### Exercise goal:
List every line in the records that contains the string "column".

= = = =

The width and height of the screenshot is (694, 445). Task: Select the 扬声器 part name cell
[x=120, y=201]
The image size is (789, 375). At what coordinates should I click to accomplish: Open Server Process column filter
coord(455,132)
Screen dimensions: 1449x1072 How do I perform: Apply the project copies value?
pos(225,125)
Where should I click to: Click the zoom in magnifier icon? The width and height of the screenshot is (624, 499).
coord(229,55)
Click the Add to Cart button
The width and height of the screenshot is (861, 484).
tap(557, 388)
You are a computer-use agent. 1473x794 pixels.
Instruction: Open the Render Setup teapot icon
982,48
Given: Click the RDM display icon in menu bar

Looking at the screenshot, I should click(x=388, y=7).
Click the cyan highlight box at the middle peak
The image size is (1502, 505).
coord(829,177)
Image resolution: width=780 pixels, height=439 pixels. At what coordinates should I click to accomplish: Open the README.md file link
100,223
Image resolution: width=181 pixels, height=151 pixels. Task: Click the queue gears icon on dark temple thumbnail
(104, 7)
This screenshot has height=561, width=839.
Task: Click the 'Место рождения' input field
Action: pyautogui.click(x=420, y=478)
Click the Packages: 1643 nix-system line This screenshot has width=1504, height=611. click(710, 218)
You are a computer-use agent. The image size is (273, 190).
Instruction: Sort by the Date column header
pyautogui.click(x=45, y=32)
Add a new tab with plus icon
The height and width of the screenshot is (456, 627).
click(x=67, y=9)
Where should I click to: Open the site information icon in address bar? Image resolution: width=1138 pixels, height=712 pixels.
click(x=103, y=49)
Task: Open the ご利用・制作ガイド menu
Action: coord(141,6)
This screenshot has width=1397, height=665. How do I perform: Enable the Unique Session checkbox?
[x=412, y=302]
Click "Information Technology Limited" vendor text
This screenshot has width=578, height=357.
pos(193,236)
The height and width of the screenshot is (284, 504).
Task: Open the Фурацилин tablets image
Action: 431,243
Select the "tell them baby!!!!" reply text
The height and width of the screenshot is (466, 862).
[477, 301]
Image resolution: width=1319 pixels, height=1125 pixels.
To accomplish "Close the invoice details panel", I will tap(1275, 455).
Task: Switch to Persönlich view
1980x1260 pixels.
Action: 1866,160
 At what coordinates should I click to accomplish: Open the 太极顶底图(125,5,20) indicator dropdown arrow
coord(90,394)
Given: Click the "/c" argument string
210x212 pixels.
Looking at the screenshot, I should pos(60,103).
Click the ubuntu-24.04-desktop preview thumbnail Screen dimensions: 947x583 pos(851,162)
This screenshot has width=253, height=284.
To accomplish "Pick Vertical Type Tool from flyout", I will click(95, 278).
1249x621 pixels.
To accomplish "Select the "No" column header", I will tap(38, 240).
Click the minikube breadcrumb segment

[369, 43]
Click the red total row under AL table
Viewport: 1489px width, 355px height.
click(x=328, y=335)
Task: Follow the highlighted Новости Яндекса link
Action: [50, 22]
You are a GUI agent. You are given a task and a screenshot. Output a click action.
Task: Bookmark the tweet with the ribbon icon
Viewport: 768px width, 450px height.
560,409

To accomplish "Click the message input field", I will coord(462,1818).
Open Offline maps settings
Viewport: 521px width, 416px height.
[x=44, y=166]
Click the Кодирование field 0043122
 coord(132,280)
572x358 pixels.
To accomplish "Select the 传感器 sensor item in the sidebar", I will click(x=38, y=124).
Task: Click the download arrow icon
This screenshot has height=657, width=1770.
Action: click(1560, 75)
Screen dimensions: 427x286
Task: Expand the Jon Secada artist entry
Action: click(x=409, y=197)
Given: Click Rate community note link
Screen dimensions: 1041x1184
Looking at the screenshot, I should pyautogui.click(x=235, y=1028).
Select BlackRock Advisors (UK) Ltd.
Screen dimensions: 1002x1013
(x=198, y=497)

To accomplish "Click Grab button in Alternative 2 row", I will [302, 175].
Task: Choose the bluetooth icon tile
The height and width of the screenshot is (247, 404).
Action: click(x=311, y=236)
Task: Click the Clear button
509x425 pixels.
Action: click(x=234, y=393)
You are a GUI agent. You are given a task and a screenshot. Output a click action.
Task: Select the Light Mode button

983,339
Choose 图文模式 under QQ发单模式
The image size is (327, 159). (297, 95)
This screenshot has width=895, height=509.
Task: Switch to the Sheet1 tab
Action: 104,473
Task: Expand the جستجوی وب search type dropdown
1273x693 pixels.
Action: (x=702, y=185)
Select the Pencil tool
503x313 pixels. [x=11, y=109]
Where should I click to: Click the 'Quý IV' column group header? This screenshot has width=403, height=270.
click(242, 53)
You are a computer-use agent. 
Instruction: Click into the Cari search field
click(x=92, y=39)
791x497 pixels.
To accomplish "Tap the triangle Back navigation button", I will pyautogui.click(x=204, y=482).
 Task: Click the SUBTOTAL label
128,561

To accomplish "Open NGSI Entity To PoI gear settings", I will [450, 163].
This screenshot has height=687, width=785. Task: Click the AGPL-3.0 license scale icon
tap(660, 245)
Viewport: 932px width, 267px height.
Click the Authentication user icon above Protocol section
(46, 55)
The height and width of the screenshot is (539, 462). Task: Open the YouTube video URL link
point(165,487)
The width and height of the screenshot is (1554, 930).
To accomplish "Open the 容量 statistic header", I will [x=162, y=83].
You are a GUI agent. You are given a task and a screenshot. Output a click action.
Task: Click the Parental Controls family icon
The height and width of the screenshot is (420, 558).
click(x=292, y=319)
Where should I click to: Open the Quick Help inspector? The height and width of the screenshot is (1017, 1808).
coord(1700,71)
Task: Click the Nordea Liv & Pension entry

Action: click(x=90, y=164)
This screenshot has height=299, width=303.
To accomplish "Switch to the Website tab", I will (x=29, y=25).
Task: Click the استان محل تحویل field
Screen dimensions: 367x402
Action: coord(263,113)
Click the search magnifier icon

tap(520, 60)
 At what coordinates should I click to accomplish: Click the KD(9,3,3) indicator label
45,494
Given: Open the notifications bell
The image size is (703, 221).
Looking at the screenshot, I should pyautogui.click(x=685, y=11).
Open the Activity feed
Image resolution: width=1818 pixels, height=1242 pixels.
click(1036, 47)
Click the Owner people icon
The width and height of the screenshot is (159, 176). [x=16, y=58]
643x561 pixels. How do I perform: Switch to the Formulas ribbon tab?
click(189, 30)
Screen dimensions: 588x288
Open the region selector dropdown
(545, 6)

= = = =

### Result below:
The image size is (789, 375). At what coordinates should I click to accomplish: Open Server Process column filter
Instruction: Sort by the Date column header
To accomplish "Select the "No" column header", I will tap(38, 240).
Where should I click to: Click the 'Quý IV' column group header? This screenshot has width=403, height=270.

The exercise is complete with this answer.